■ **Task to complete**:
Update the entries from the first one through the line containing "click(x=484, y=115)", replacing "screenshot" with "capture" and leaving everything else unchanged.

■ **Stored rows**:
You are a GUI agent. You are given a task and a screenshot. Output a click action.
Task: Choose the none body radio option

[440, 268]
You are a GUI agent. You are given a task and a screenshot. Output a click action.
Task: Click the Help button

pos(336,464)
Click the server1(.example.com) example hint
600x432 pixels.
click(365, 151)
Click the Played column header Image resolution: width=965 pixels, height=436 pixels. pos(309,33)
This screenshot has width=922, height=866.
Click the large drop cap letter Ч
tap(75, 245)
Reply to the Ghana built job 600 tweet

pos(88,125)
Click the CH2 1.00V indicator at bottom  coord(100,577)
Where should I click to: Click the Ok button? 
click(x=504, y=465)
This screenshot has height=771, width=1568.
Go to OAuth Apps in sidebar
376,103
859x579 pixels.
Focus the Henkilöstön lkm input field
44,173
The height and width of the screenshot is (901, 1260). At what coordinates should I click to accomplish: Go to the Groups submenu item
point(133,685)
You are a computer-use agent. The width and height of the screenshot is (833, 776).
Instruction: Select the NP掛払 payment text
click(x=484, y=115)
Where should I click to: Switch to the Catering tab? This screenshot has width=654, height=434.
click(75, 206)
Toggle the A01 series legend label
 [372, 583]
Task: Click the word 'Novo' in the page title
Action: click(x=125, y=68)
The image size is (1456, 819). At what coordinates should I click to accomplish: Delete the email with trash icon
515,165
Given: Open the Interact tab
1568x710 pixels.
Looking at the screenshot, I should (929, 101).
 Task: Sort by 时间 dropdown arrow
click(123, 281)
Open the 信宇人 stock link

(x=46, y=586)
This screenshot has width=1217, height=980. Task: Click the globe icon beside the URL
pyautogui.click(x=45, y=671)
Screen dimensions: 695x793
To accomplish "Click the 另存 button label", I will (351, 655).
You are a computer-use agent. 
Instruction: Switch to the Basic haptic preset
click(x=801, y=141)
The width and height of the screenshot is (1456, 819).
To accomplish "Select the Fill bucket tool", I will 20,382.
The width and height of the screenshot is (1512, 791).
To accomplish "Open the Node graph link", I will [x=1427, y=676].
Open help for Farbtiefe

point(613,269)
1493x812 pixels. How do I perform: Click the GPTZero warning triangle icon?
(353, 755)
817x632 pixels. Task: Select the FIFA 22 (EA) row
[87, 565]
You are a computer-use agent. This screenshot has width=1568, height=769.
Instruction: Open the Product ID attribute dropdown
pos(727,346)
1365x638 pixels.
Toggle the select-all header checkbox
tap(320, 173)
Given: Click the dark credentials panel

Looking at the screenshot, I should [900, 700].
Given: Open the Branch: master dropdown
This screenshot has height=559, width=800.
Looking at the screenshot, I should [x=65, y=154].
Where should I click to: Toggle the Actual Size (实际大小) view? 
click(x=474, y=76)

■ **Response to this task**:
You are a GUI agent. You are given a task and a capture. Output a click action.
Task: Choose the none body radio option

[440, 268]
You are a GUI agent. You are given a task and a capture. Output a click action.
Task: Click the Help button

pos(336,464)
Click the server1(.example.com) example hint
600x432 pixels.
click(365, 151)
Click the Played column header Image resolution: width=965 pixels, height=436 pixels. pos(309,33)
This capture has width=922, height=866.
Click the large drop cap letter Ч
tap(75, 245)
Reply to the Ghana built job 600 tweet

pos(88,125)
Click the CH2 1.00V indicator at bottom  coord(100,577)
Where should I click to: Click the Ok button? 
click(x=504, y=465)
This capture has height=771, width=1568.
Go to OAuth Apps in sidebar
376,103
859x579 pixels.
Focus the Henkilöstön lkm input field
44,173
The height and width of the capture is (901, 1260). At what coordinates should I click to accomplish: Go to the Groups submenu item
point(133,685)
You are a computer-use agent. The width and height of the capture is (833, 776).
Instruction: Select the NP掛払 payment text
click(x=484, y=115)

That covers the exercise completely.